But this? This was stretching it and testing my ability to suspend disbelief.
“You don’t have to believe me,” the voice offered. “If you just do as I say, the Pures will make everything clear.”
“You know what, I’d prefer it if you at least gave me some sort of clue on what you mean. No offense, but you’re a fucking voice in my head. For all I know, you could be leading me astray, into another trap, to be eaten by one of those freaky vorarephiles. In fact, I kind of think that my original idea of exploring this place like a video game heroine might’ve been more plausible than what you’re currently talking about.”
Not human? Yeah, right.
The voice sighed, and a pulse of exasperation that was not my own rushed over me. I shivered at the eerie sensation. “Would you stop that?”
“It’s not something I can stop. Now listen. You can keep being stubborn about this, or you can save your soulmate. Which is it going to be?”
God, I hated this so much. Couldn’t anyone just answer a fucking question for once without blackmailing me with Declan?
“Fine,” I said between gritted teeth. “Just tell me what I’m supposed to do. What is this great plan of yours that will help me save him?”
“That’s the spirit. I need you to go sit back down on the bed and relax.”
“Relax,” I repeated. The voice wanted me to... relax. Under these circumstances. When I was supposed to be saving my soulmate from the tragic fate our meeting had brought upon him. When the voice itself had told me that I was supposedly not human. “You want me to relax?”
“Yep. Just calm down. Clear your head. Go on.”

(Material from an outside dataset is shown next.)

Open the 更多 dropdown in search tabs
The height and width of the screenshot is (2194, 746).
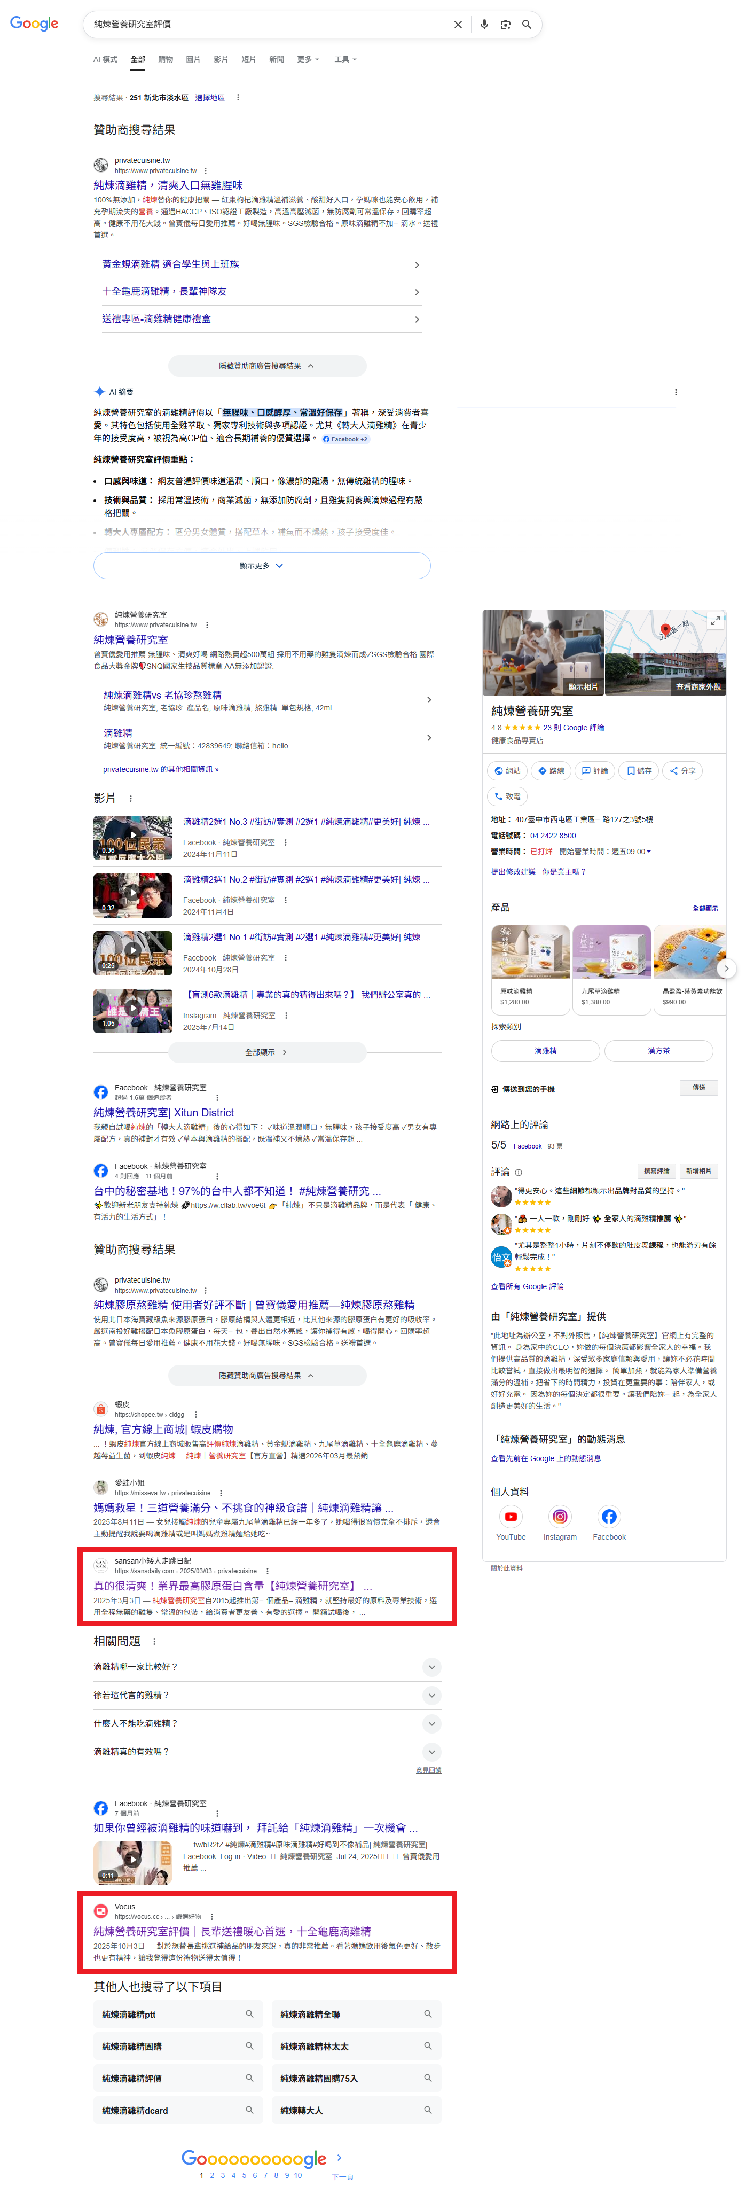click(307, 60)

The voice might have intended to provide me with some kind of comfort and encouragement through the mellow words, but its endeavor had the opposite effect. It pissed me off even further, to the point that if the owner of the voice—or anyone else for that matter—had been present, I’d have probably done a pretty good impersonation of the cannibal who had tried to turn me into a snack.
Okay. Stay calm, Lucienne. I could do this. Darius had told me I needed to control my temper as well, and it was true that losing it in front of the prince hadn’t helped me the first time. I would make the attempt, for Declan’s sake. I owed it to my soulmate to at least try.

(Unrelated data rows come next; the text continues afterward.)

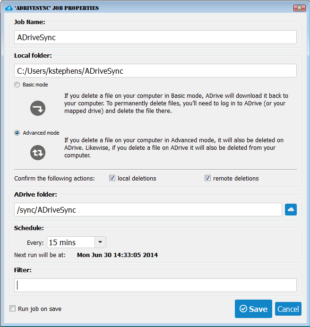Select the Advanced mode radio button
This screenshot has height=327, width=310.
point(17,133)
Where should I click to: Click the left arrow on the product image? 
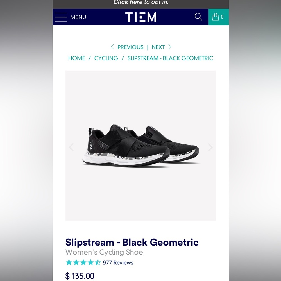point(71,147)
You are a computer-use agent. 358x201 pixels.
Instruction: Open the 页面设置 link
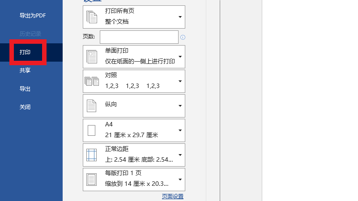pyautogui.click(x=172, y=196)
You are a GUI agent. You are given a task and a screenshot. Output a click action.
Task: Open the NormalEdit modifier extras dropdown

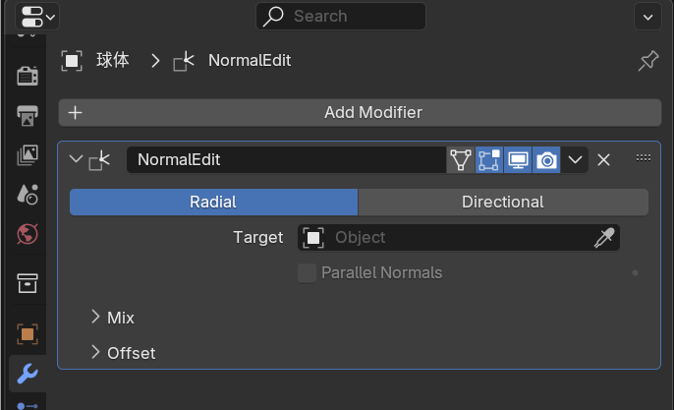click(x=575, y=159)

Focusing on that thought, I returned to the bed like I had been told to. I crossed my legs, mimicking the meditation position I’d seen people use in yoga videos, then feeling a little ridiculous because it didn’t help me at all.
Relax. Well, everybody had their own ways of relaxing, right? I sat back on the pillows, covered myself with the blanket and curled into a ball. This had always been my preferred position when I went to bed. I especially liked to wrap myself around a pillow and fall asleep that way. I did the same now, hugging one of the massive cushions and imagining that I was anywhere but here.
My apartment? Yes, that was a good option, although perhaps another location would be better. Somewhere nice. A little house, with a yard. Spacious. Maybe located near a forest or a beach? Declan would like that, and not just because he was a werewolf. We could be together, and we could be free. I could envision it now, the moonlight filtering through the leaves, dancing over Declan’s fur. I could see myself swimming in the ocean, and Declan joining me, smiling at me as another pair of hands...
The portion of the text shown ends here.